▸ ЗАДАНИЕ A:
Перепишите без изменений часть листинга от его первой строки до строки, содержащей "shares tab is", включая обе границы.

▸ ОТРЫВОК:
0
4963
Газета Стиль жизни Интернет-версия

16.09.1999 00:00:00

Левин и Кити в старости

Тэги: Лев Толстой


ПРИВЫКШИЕ бывать у Толстых иногда могли даже забыть, что они находятся у Льва Толстого. Не легко и не сразу они осваивались с особенностями этого дома, но, освоившись, уже не так остро ощущали присутствие в нем "великого писателя". День за днем в их глазах постепенно Лев Николаевич превращался просто в любезного и обходительного "семейственного" человека. И только громкий возглас, в определенные часы раздающийся где-то рядом, в соседней комнате или на лестнице - "Корректура!" - заставлял опять настораживаться, вспоминать, догадываться: корректура... А-а! Это оттиски, принесенные из типографии. При этом возгласе каждый невольно оборачивался в ту сторону, где сидел сделавшийся было обыкновенным, а теперь опять не просто Лев Николаевич, а писатель Толстой. Он пьет чай, сосредоточенно думает, он будто ничего не слышит, а кто-то, прежде других Мария Львовна, уже срывается с места и исчезает куда-то. Машина работает, машина не останавливается, Толстой движет мыслью, печатает. Здание во дворе, похожее на сарай, есть то, что связано с корректурой, с движением неостанавливающейся машины. Это склад изданий, "хозяйство мировой славы" и в то же время хозяйство Софьи Андреевны.

"Ангелам своим заповедует сохранить тебя; и на руках понесут тебя, да не преткнешься о камень ногою твоею". Этим текстом из Евангелия (на самом деле из Псалтири. - Ред.) когда-то начал свою речь о Толстом М.Волошин. В самом деле, разве Толстой не был поставлен в исключительно благоприятные условия для развития своего дарования? Как бы ни относиться к влиянию Софии Андреевны на Толстого, нужно, однако, признать, что среди многих "ангелов" она оказалась наиболее реальным и деловитым, исполняя сложную роль жены, заботливой няньки и надежного управляющего. Да, до определенного момента, а потом, а дальше? Раздор, "духовное расхождение"... Все это можно было бы поставить в вину целиком ей одной, если бы только сам Толстой не проявлял колебания в основных вопросах, в вопросах о материальных благах, от которых он хотел, но не мог решительно отказаться. Толстой пропустил все сроки. Посеяв ветер, он пожал бурю. Ничего нет нового в том, что в кругу обеспеченных людей большинство вопросов зиждется на деньгах, они начало и конец взаимоотношений среди далеких и близких... [...]

Возможно, что иногда он и хотел бы "принять мученичество", но никто не решается причинить ему даже малейшее беспокойство. И если во всех случаях он кем-то оберегается, чтобы "не преткнулся о камень ногою", то в дальнейшем, очень скоро, ему придется самому, на глазах всего мира, споткнуться об этот камень.

▸ ЗАДАНИЕ B:
Согласуются ли с отрывком о Толстом приведенные ниже утверждения? Для каждого ответьте «да» или «нет» и дословно приведите решающие слова отрывка.
(i) Возглас «Корректура!» раздавался в определенные часы.
(ii) Здание во дворе, похожее на сарай, служило складом изданий.
(iii) Толстой решительно отказался от материальных благ.

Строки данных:

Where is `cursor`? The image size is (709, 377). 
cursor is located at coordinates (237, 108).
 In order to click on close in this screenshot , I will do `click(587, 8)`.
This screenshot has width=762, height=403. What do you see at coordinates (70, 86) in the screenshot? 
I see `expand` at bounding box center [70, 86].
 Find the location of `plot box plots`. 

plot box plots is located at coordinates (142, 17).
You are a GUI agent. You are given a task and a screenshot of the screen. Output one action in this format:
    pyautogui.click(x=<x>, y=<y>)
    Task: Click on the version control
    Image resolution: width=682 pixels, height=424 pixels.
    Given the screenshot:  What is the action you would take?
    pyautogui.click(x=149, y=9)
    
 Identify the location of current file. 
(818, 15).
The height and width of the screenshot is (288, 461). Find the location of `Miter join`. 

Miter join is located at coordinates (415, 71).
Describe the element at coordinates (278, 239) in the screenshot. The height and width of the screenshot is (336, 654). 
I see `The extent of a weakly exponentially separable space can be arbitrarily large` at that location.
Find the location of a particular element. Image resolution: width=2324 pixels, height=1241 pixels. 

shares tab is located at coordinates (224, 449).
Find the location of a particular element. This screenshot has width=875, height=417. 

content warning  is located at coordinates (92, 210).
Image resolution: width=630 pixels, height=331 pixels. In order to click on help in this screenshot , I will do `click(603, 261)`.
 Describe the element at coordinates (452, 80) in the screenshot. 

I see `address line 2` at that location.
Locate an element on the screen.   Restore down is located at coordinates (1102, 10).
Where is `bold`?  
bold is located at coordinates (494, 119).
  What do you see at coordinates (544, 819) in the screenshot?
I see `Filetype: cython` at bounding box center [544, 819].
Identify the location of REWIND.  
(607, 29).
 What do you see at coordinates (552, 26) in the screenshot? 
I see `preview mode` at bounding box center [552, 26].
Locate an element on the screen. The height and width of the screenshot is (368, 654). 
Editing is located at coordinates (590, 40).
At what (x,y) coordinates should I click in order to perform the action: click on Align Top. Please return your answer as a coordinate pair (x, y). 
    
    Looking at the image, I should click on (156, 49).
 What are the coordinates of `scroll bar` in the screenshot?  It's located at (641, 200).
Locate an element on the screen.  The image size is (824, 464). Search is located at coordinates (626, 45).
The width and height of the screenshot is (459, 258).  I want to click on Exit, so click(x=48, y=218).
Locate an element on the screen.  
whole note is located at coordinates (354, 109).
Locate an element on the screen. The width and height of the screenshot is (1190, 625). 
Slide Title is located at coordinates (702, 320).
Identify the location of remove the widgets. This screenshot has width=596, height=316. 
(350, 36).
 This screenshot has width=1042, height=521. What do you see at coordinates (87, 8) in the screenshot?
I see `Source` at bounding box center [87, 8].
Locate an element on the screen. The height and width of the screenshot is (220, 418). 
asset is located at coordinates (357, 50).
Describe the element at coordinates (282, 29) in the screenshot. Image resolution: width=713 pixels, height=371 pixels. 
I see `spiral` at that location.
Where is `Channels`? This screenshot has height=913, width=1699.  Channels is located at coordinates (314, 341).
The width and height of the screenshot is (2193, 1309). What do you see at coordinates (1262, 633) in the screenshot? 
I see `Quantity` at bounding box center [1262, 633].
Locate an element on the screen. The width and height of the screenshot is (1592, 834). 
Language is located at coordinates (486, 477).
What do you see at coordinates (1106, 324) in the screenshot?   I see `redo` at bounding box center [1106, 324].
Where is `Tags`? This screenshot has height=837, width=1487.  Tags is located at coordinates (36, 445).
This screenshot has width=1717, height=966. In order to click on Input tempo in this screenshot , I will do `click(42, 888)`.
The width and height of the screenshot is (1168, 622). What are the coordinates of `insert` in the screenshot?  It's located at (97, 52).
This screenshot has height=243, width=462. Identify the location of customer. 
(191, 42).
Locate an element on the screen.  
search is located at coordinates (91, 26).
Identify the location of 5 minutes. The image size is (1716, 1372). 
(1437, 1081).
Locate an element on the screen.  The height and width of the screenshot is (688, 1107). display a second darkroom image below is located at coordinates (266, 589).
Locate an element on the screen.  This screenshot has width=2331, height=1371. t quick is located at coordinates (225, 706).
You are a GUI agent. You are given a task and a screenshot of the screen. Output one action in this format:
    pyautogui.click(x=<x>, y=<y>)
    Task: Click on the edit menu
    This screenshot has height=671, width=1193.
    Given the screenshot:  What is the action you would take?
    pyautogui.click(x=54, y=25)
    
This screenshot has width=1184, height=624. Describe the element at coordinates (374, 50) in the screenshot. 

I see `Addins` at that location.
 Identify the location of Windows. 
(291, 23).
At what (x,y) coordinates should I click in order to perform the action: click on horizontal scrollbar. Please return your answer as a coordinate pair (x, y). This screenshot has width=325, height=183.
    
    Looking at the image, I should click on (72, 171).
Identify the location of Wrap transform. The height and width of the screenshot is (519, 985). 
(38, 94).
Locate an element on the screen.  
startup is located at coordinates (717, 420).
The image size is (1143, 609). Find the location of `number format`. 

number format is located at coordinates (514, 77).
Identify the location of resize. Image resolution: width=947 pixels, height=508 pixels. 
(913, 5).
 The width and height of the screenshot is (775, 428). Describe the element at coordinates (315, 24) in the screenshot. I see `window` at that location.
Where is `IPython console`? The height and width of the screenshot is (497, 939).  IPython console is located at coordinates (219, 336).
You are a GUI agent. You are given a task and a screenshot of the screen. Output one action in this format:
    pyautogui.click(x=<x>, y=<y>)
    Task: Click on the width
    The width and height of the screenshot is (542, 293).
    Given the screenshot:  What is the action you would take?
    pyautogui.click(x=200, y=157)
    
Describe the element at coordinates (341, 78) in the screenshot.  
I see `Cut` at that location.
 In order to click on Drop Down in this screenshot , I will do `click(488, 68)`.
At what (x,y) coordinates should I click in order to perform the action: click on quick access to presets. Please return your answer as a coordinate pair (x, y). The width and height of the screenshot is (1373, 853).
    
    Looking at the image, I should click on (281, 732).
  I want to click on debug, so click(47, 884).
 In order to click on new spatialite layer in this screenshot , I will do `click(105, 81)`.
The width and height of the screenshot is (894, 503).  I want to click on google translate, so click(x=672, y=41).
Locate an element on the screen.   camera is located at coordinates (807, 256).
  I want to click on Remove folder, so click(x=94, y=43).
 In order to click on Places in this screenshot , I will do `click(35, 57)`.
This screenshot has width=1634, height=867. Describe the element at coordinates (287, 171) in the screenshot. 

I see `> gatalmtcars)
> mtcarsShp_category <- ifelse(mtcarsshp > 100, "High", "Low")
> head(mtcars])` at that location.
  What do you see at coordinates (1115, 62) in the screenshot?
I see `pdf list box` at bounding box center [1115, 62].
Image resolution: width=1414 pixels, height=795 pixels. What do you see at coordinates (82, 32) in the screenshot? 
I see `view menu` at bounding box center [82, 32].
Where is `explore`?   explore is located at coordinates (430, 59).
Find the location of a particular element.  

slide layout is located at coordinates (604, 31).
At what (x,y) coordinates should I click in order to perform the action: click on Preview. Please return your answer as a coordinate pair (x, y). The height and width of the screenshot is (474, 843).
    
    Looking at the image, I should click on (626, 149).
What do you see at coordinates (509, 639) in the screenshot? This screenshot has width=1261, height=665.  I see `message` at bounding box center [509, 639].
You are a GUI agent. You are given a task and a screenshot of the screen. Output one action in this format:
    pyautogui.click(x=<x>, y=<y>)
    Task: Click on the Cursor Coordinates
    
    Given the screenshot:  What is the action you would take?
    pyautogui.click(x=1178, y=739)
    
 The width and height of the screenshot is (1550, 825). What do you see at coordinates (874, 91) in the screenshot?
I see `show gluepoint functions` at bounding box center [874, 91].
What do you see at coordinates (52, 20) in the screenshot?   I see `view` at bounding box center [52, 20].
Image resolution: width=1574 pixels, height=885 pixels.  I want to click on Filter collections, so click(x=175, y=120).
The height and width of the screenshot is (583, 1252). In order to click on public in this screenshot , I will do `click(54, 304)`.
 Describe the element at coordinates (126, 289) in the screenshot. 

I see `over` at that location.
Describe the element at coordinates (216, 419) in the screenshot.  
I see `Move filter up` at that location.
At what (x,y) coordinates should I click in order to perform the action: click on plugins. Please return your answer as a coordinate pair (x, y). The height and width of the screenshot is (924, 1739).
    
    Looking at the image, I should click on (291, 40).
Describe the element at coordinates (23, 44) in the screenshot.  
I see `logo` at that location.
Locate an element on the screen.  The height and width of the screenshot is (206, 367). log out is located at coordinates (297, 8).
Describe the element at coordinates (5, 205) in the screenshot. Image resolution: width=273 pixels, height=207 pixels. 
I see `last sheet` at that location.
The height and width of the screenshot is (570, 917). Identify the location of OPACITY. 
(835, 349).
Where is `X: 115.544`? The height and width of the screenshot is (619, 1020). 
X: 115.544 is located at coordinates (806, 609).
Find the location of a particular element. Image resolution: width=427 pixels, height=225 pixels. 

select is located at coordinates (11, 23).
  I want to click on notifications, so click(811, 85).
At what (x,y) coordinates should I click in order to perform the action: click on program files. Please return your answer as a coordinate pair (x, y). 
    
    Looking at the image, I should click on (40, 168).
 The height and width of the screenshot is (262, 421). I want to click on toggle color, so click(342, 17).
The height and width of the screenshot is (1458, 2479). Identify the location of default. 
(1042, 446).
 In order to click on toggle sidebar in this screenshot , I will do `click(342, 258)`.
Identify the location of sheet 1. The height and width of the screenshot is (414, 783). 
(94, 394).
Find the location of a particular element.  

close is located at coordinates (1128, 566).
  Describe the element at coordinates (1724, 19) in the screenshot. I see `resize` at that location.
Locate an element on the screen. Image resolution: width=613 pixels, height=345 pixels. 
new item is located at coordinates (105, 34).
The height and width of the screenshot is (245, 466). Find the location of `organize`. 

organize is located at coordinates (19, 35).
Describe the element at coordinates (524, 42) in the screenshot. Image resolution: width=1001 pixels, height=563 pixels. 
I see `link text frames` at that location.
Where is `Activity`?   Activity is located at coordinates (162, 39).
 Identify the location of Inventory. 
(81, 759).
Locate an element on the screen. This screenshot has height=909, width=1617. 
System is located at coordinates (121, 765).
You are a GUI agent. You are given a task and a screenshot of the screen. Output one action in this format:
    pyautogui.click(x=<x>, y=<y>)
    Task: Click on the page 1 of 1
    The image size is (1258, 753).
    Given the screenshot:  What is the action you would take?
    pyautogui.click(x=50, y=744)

▸ РЕШЕНИЕ A:
Where is `cursor`? The image size is (709, 377). 
cursor is located at coordinates (237, 108).
 In order to click on close in this screenshot , I will do `click(587, 8)`.
This screenshot has width=762, height=403. What do you see at coordinates (70, 86) in the screenshot? 
I see `expand` at bounding box center [70, 86].
 Find the location of `plot box plots`. 

plot box plots is located at coordinates (142, 17).
You are a GUI agent. You are given a task and a screenshot of the screen. Output one action in this format:
    pyautogui.click(x=<x>, y=<y>)
    Task: Click on the version control
    Image resolution: width=682 pixels, height=424 pixels.
    Given the screenshot:  What is the action you would take?
    pyautogui.click(x=149, y=9)
    
 Identify the location of current file. 
(818, 15).
The height and width of the screenshot is (288, 461). Find the location of `Miter join`. 

Miter join is located at coordinates (415, 71).
Describe the element at coordinates (278, 239) in the screenshot. The height and width of the screenshot is (336, 654). 
I see `The extent of a weakly exponentially separable space can be arbitrarily large` at that location.
Find the location of a particular element. Image resolution: width=2324 pixels, height=1241 pixels. 

shares tab is located at coordinates (224, 449).

▸ РЕШЕНИЕ B:
(i) Да: «громкий возглас, в определенные часы раздающийся где-то рядом».
(ii) Да: «Здание во дворе, похожее на сарай, есть то, что связано с корректурой» и «Это склад изданий».
(iii) Нет: «от которых он хотел, но не мог решительно отказаться».